Le travail les jours fériés est encadré par le Code du travail ainsi que les accords collectifs applicables dans l’entreprise.
Seul le 1er mai est obligatoirement chômé pour tous les salariés. Lorsqu’il est travaillé (uniquement pour les services indispensables), il doit être payé double.
En revanche, la majoration de salaire n’est pas systématique pour les autres jours fériés (ceux dits "ordinaires"). Leurs conditions de rémunération dépendent des accords et conventions collectives de l’entreprise.
Chaque année, le calendrier des entreprises est rythmé par plusieurs jours fériés. Dans les TPE/PME, de nombreux employeurs s’interrogent sur les règles concernant l’organisation du travail un jour férié, qu’il s’agisse de leurs obligations légales, des droits de leurs salariés, du maintien de la rémunération ou encore des éventuelles majorations de salaire.
Quels sont les jours fériés prévus par la loi ?

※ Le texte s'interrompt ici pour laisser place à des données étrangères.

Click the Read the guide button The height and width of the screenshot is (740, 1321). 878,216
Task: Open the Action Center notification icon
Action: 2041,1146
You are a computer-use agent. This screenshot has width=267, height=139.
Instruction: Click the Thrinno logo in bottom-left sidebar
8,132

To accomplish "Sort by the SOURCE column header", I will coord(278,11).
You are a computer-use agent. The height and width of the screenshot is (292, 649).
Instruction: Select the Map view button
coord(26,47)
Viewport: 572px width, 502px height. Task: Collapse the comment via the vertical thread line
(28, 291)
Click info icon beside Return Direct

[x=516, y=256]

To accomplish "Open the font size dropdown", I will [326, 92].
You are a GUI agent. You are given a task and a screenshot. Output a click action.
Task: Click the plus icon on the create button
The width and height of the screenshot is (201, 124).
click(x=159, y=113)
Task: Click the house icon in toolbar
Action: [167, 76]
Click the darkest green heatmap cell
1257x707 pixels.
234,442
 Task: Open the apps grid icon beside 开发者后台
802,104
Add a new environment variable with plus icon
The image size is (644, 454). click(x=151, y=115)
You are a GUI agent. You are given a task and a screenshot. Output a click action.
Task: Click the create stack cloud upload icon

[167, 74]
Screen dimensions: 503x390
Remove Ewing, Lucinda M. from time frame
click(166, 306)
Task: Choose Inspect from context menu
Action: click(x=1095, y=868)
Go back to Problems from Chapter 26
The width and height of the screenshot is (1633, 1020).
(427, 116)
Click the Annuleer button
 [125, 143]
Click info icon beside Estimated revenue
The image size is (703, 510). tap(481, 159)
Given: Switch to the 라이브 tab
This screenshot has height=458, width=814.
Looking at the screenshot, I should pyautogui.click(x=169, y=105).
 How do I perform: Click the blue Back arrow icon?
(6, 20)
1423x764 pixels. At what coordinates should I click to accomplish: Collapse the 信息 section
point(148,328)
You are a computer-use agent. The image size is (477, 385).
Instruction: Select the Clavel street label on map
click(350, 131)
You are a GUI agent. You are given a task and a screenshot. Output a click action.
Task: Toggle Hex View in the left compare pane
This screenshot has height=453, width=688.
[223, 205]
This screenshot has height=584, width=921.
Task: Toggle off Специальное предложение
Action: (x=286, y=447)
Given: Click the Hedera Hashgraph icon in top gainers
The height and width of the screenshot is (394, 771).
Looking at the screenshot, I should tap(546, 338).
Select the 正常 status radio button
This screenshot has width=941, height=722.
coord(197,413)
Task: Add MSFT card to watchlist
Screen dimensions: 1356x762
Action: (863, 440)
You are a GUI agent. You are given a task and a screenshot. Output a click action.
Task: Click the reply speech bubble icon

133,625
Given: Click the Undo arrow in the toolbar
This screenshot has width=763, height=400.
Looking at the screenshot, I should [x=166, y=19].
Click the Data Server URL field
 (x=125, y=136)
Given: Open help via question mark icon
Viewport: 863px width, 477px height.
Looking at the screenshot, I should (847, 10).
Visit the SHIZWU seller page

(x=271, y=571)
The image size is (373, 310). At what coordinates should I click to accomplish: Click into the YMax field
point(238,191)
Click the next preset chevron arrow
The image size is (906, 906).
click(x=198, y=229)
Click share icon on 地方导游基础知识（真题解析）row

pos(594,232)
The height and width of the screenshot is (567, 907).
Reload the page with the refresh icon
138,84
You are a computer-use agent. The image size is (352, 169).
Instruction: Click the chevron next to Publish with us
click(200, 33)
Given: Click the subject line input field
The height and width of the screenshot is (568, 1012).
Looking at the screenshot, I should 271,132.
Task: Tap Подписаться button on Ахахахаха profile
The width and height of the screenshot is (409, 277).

L’article L.3133-1 du Code du travail établit une liste de jours fériés avec :
le 1er janvier ;
le lundi de Pâques ;
le 1er mai ;
le 8 mai ;
l’Ascension ;
le lundi de Pentecôte ;
le 14 juillet ;
l’Assomption ;
la Toussaint ;
le 11 novembre ;
le jour de Noël.
Cette liste, fixée par l'article L. 3133-1 du Code du travail, n'a pas évolué depuis plusieurs décennies et s'applique uniformément sur tout le territoire métropolitain. À noter : certaines collectivités d'outre-mer (Mayotte, Guadeloupe, Martinique, Guyane, La Réunion, Saint-Martin) bénéficient d'un jour férié supplémentaire correspondant à la commémoration de l'abolition de l'esclavage, dont la date varie selon les territoires.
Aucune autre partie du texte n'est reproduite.